** Opening Dataset entries block **

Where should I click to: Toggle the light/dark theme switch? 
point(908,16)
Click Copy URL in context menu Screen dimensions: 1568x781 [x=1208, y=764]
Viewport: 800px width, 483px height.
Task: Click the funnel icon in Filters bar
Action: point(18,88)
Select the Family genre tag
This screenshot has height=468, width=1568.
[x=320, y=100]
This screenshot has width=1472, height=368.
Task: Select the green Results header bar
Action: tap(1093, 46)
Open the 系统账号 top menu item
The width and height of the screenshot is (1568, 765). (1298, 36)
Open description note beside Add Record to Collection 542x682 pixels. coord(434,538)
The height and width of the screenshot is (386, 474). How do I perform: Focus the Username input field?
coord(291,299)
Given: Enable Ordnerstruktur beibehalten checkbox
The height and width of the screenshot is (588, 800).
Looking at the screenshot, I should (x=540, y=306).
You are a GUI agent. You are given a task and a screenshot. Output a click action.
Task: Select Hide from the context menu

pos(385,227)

** Closing Dataset entries block **

→ What you need to do
Your output must contain exactly the lines from the one containing "Click Copy URL" to the final line of the data above, and no other text.

→ Written reply
Click Copy URL in context menu Screen dimensions: 1568x781 [x=1208, y=764]
Viewport: 800px width, 483px height.
Task: Click the funnel icon in Filters bar
Action: point(18,88)
Select the Family genre tag
This screenshot has height=468, width=1568.
[x=320, y=100]
This screenshot has width=1472, height=368.
Task: Select the green Results header bar
Action: tap(1093, 46)
Open the 系统账号 top menu item
The width and height of the screenshot is (1568, 765). (1298, 36)
Open description note beside Add Record to Collection 542x682 pixels. coord(434,538)
The height and width of the screenshot is (386, 474). How do I perform: Focus the Username input field?
coord(291,299)
Given: Enable Ordnerstruktur beibehalten checkbox
The height and width of the screenshot is (588, 800).
Looking at the screenshot, I should (x=540, y=306).
You are a GUI agent. You are given a task and a screenshot. Output a click action.
Task: Select Hide from the context menu

pos(385,227)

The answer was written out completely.